What you should do: Return every entry in the listing word for word.

Information provided:
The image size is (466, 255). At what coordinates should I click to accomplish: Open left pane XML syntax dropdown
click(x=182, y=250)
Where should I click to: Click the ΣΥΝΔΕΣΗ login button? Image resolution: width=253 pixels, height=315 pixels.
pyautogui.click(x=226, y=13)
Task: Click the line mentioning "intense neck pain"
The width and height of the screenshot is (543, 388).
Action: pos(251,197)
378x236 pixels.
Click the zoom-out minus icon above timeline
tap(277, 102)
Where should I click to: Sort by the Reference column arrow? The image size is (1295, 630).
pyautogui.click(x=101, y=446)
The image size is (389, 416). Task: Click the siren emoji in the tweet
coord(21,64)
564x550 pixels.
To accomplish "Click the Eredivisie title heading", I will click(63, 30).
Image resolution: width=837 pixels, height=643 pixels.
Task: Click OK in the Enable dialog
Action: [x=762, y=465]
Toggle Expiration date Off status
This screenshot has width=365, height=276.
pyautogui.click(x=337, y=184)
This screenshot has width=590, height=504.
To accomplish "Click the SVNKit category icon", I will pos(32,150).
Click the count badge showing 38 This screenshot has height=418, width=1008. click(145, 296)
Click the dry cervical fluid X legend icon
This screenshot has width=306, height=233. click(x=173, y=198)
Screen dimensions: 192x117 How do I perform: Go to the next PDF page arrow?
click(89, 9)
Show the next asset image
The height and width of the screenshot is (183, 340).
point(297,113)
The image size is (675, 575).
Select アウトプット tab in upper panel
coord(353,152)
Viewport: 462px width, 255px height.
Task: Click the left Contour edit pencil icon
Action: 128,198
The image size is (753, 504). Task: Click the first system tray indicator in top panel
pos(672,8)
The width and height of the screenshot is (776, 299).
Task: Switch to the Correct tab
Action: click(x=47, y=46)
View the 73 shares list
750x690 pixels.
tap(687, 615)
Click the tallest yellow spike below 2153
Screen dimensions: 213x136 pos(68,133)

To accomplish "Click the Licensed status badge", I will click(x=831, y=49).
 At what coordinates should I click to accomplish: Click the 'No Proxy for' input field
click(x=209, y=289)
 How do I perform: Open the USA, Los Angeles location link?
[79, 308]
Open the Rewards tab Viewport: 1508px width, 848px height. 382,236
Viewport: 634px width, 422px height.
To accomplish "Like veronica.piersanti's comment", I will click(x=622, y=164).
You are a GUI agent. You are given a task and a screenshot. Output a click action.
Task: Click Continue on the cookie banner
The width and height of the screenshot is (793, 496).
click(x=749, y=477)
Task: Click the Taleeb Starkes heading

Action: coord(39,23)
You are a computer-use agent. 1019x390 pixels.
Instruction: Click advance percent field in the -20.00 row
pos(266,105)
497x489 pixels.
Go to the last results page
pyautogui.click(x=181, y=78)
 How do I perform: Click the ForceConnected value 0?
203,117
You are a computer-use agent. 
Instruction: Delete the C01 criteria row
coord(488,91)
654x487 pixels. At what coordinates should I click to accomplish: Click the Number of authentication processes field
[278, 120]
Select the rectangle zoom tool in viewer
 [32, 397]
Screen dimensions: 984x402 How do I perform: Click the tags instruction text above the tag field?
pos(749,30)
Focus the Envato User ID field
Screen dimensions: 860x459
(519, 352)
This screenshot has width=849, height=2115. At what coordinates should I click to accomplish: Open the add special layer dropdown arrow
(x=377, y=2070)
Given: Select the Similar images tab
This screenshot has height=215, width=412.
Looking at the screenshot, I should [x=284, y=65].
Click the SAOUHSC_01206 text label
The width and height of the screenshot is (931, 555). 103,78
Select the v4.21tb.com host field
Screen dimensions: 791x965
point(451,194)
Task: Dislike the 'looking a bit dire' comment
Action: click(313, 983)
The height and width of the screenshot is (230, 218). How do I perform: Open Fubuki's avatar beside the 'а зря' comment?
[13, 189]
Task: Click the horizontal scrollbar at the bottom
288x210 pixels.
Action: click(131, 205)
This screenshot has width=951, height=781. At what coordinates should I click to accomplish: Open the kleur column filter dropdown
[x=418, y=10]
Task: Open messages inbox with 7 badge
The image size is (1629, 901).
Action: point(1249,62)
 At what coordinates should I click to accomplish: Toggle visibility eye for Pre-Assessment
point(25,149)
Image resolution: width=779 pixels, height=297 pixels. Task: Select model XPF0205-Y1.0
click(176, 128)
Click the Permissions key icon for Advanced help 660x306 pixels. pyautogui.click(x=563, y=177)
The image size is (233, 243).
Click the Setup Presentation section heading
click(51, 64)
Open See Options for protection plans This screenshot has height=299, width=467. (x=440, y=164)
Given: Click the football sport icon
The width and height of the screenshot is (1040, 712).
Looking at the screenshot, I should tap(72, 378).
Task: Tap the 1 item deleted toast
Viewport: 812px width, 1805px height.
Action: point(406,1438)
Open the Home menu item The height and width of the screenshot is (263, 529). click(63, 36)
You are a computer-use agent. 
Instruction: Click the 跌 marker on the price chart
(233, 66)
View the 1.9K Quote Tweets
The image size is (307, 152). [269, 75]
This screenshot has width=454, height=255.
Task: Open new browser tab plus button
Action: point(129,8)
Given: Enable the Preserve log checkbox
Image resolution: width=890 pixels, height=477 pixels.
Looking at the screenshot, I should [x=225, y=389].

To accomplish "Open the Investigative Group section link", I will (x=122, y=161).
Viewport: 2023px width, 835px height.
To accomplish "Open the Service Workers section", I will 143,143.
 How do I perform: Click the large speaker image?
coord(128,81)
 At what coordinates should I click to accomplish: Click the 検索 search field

Result of this exercise:
The image size is (466, 255). At what coordinates should I click to accomplish: Open left pane XML syntax dropdown
click(x=182, y=250)
Where should I click to: Click the ΣΥΝΔΕΣΗ login button? Image resolution: width=253 pixels, height=315 pixels.
pyautogui.click(x=226, y=13)
Task: Click the line mentioning "intense neck pain"
The width and height of the screenshot is (543, 388).
Action: pos(251,197)
378x236 pixels.
Click the zoom-out minus icon above timeline
tap(277, 102)
Where should I click to: Sort by the Reference column arrow? The image size is (1295, 630).
pyautogui.click(x=101, y=446)
The image size is (389, 416). Task: Click the siren emoji in the tweet
coord(21,64)
564x550 pixels.
To accomplish "Click the Eredivisie title heading", I will click(63, 30).
Image resolution: width=837 pixels, height=643 pixels.
Task: Click OK in the Enable dialog
Action: [x=762, y=465]
Toggle Expiration date Off status
This screenshot has width=365, height=276.
pyautogui.click(x=337, y=184)
This screenshot has width=590, height=504.
To accomplish "Click the SVNKit category icon", I will pos(32,150).
Click the count badge showing 38 This screenshot has height=418, width=1008. click(145, 296)
Click the dry cervical fluid X legend icon
This screenshot has width=306, height=233. click(x=173, y=198)
Screen dimensions: 192x117 How do I perform: Go to the next PDF page arrow?
click(89, 9)
Show the next asset image
The height and width of the screenshot is (183, 340).
point(297,113)
The image size is (675, 575).
Select アウトプット tab in upper panel
coord(353,152)
Viewport: 462px width, 255px height.
Task: Click the left Contour edit pencil icon
Action: 128,198
The image size is (753, 504). Task: Click the first system tray indicator in top panel
pos(672,8)
The width and height of the screenshot is (776, 299).
Task: Switch to the Correct tab
Action: click(x=47, y=46)
View the 73 shares list
750x690 pixels.
tap(687, 615)
Click the tallest yellow spike below 2153
Screen dimensions: 213x136 pos(68,133)

To accomplish "Click the Licensed status badge", I will click(x=831, y=49).
 At what coordinates should I click to accomplish: Click the 'No Proxy for' input field
click(x=209, y=289)
 How do I perform: Open the USA, Los Angeles location link?
[79, 308]
Open the Rewards tab Viewport: 1508px width, 848px height. 382,236
Viewport: 634px width, 422px height.
To accomplish "Like veronica.piersanti's comment", I will click(x=622, y=164).
You are a GUI agent. You are given a task and a screenshot. Output a click action.
Task: Click Continue on the cookie banner
The width and height of the screenshot is (793, 496).
click(x=749, y=477)
Task: Click the Taleeb Starkes heading

Action: coord(39,23)
You are a computer-use agent. 1019x390 pixels.
Instruction: Click advance percent field in the -20.00 row
pos(266,105)
497x489 pixels.
Go to the last results page
pyautogui.click(x=181, y=78)
 How do I perform: Click the ForceConnected value 0?
203,117
You are a computer-use agent. 
Instruction: Delete the C01 criteria row
coord(488,91)
654x487 pixels. At what coordinates should I click to accomplish: Click the Number of authentication processes field
[278, 120]
Select the rectangle zoom tool in viewer
 [32, 397]
Screen dimensions: 984x402 How do I perform: Click the tags instruction text above the tag field?
pos(749,30)
Focus the Envato User ID field
Screen dimensions: 860x459
(519, 352)
This screenshot has width=849, height=2115. At what coordinates should I click to accomplish: Open the add special layer dropdown arrow
(x=377, y=2070)
Given: Select the Similar images tab
This screenshot has height=215, width=412.
Looking at the screenshot, I should [x=284, y=65].
Click the SAOUHSC_01206 text label
The width and height of the screenshot is (931, 555). 103,78
Select the v4.21tb.com host field
Screen dimensions: 791x965
point(451,194)
Task: Dislike the 'looking a bit dire' comment
Action: click(313, 983)
The height and width of the screenshot is (230, 218). How do I perform: Open Fubuki's avatar beside the 'а зря' comment?
[13, 189]
Task: Click the horizontal scrollbar at the bottom
288x210 pixels.
Action: click(131, 205)
This screenshot has width=951, height=781. At what coordinates should I click to accomplish: Open the kleur column filter dropdown
[x=418, y=10]
Task: Open messages inbox with 7 badge
The image size is (1629, 901).
Action: point(1249,62)
 At what coordinates should I click to accomplish: Toggle visibility eye for Pre-Assessment
point(25,149)
Image resolution: width=779 pixels, height=297 pixels. Task: Select model XPF0205-Y1.0
click(176, 128)
Click the Permissions key icon for Advanced help 660x306 pixels. pyautogui.click(x=563, y=177)
The image size is (233, 243).
Click the Setup Presentation section heading
click(51, 64)
Open See Options for protection plans This screenshot has height=299, width=467. (x=440, y=164)
Given: Click the football sport icon
The width and height of the screenshot is (1040, 712).
Looking at the screenshot, I should tap(72, 378).
Task: Tap the 1 item deleted toast
Viewport: 812px width, 1805px height.
Action: point(406,1438)
Open the Home menu item The height and width of the screenshot is (263, 529). click(63, 36)
You are a computer-use agent. 
Instruction: Click the 跌 marker on the price chart
(233, 66)
View the 1.9K Quote Tweets
The image size is (307, 152). [269, 75]
This screenshot has width=454, height=255.
Task: Open new browser tab plus button
Action: point(129,8)
Given: Enable the Preserve log checkbox
Image resolution: width=890 pixels, height=477 pixels.
Looking at the screenshot, I should [x=225, y=389].

To accomplish "Open the Investigative Group section link", I will (x=122, y=161).
Viewport: 2023px width, 835px height.
To accomplish "Open the Service Workers section", I will 143,143.
 How do I perform: Click the large speaker image?
coord(128,81)
 At what coordinates should I click to accomplish: Click the 検索 search field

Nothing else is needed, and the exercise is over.